§ **DIRECTIONS FOR THIS TASK**
Only the lines from the line that contains "Viewport: 237px width, 208px height." through the final line of the entries below belong in your answer, copied exactly and without pictures.

§ **DATASET ENTRIES**
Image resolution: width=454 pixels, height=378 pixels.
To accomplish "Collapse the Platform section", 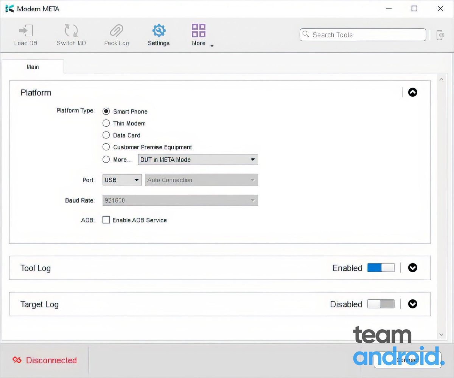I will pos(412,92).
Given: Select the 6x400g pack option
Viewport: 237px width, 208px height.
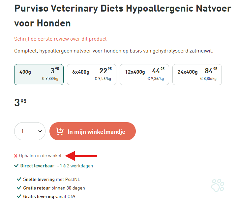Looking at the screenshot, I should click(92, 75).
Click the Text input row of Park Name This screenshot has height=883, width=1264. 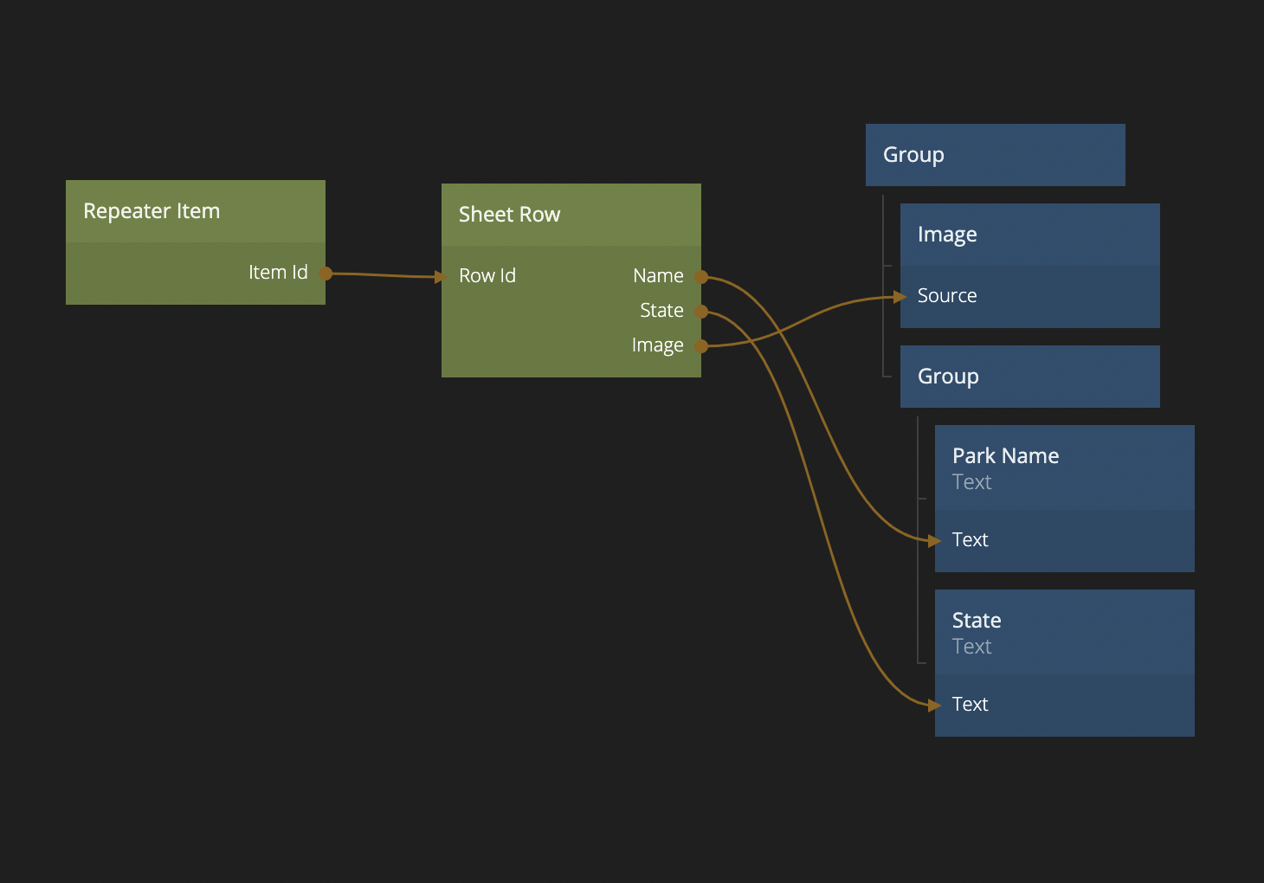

§ **RESULT FOR THIS EXERCISE**
Viewport: 237px width, 208px height.
Looking at the screenshot, I should click(92, 75).
Click the Text input row of Park Name This screenshot has height=883, width=1264. 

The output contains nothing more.